Leach v. Home Sav. & Loan Assn

Leach v. Home Sav. & Loan Assn. (1986) 185 Cal.App.3d 1295 involved an action to enjoin a foreclosure and remove clouds on title to property. It also involved a related probate dispute surrounding one of the testamentary trust beneficiaries, who, as trustee of the trust, encumbered the affected property with the multiple deeds of trust to the detriment of his sister, Leach, the other trust beneficiary. Leach was not a party to any of the notes or deeds of trust.
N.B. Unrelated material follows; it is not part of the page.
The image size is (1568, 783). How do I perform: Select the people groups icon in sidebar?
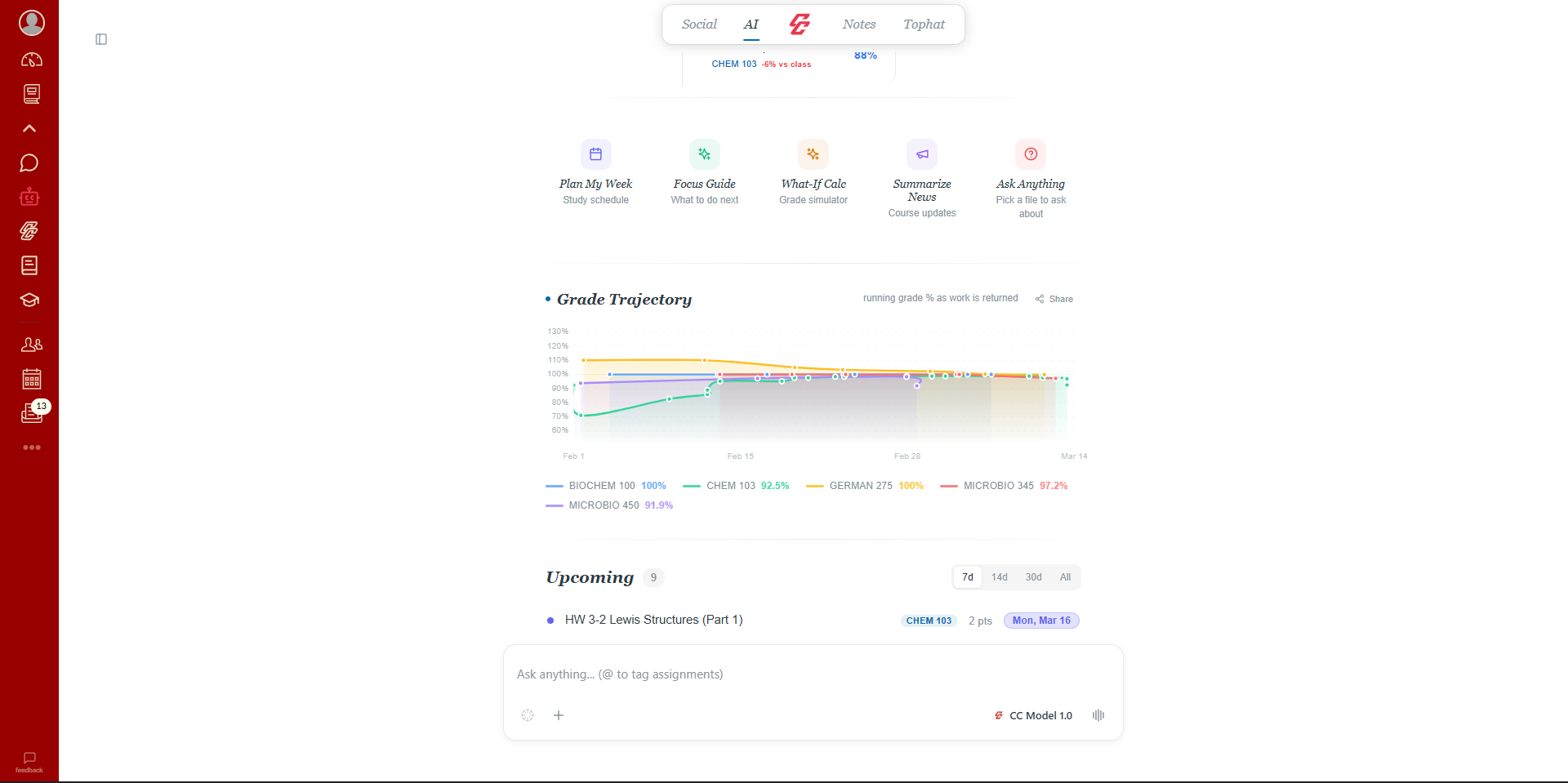pos(31,345)
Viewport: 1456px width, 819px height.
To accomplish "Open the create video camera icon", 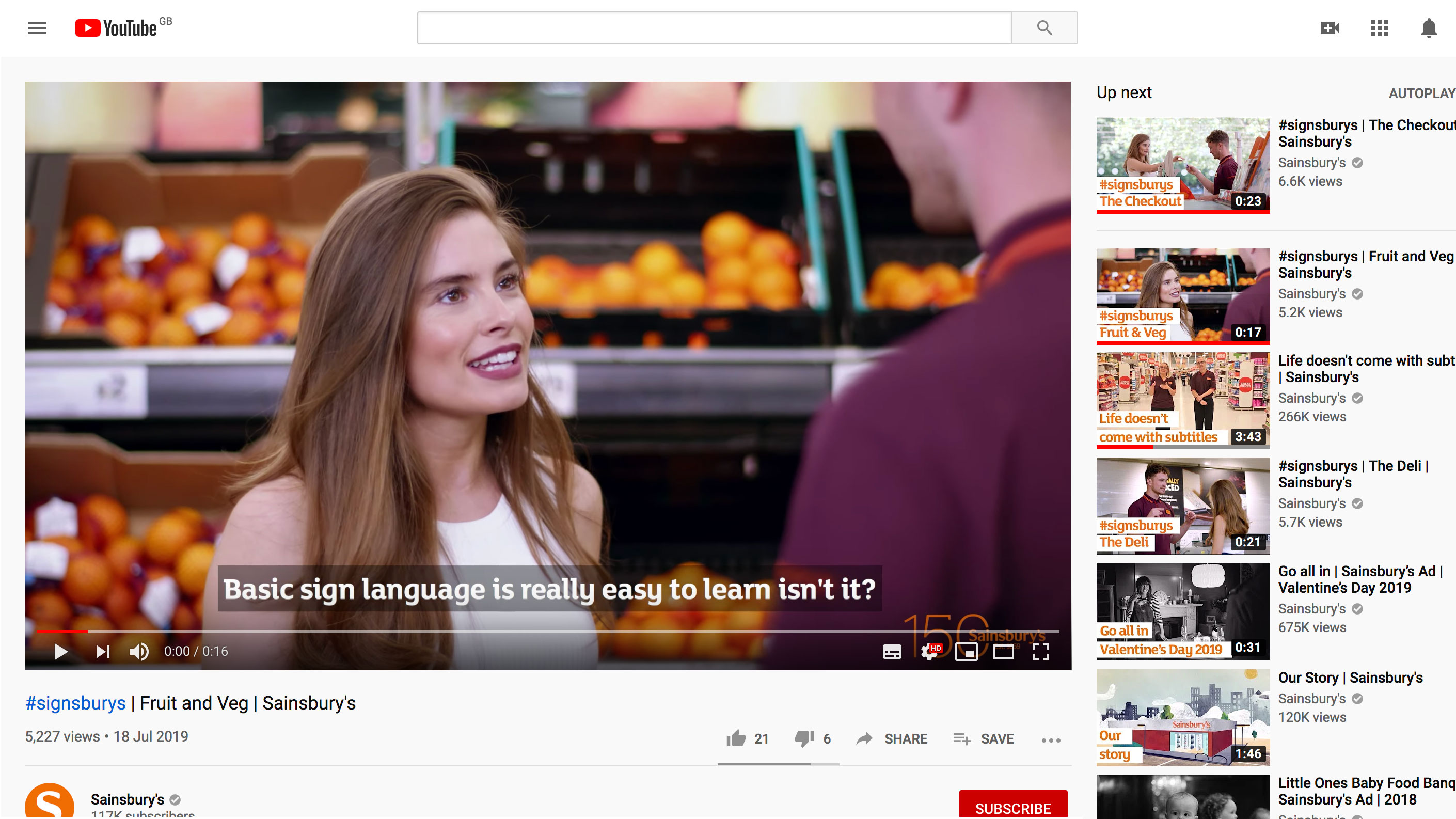I will pyautogui.click(x=1330, y=28).
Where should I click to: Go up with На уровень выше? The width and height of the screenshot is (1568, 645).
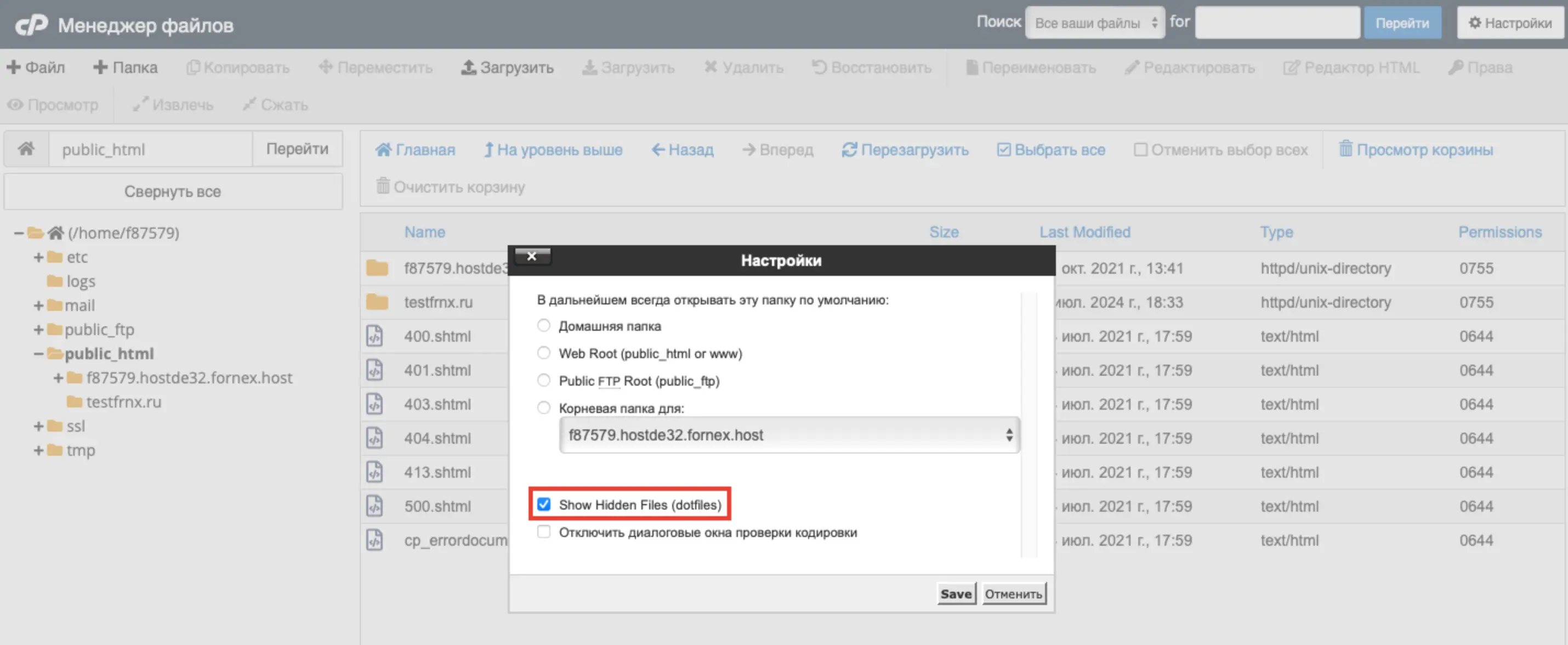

The parties to the dispute included the beneficiaries and trustees of the deeds of trust and the two adverse beneficiaries of the testamentary trust. (Id., at pp. 1298-1300.) The trust-deed beneficiaries prevailed on summary judgment against Leach and then sought attorney fees under the deeds of trust as prevailing parties under Civil Code section 1717. The trial court denied the fees on the basis that Leach was not signatory to the deeds of trust but ruled that the trust deed beneficiaries could seek these fees as part of the secured obligation from the testamentary trustee or the trust itself in a separate proceeding. (Leach, supra, at p. 1301.) The appellate court, limiting Saucedo to its distinct procedural circumstances of an action to prevent foreclosure for nonpayment of a loan, affirmed, observing that there were no practical liabilities or impacts in Leach that were present and compelling in Saucedo. (Leach, supra, at p. 1306.) Although Leach, who did not hold legal title to the property, had sought to enjoin a foreclosure under a deed of trust, she had done so not because she acknowledged the validity of the deed of trust and wished to refinance in order to satisfy it but instead because she perceived the encumbrance as void. (Ibid.)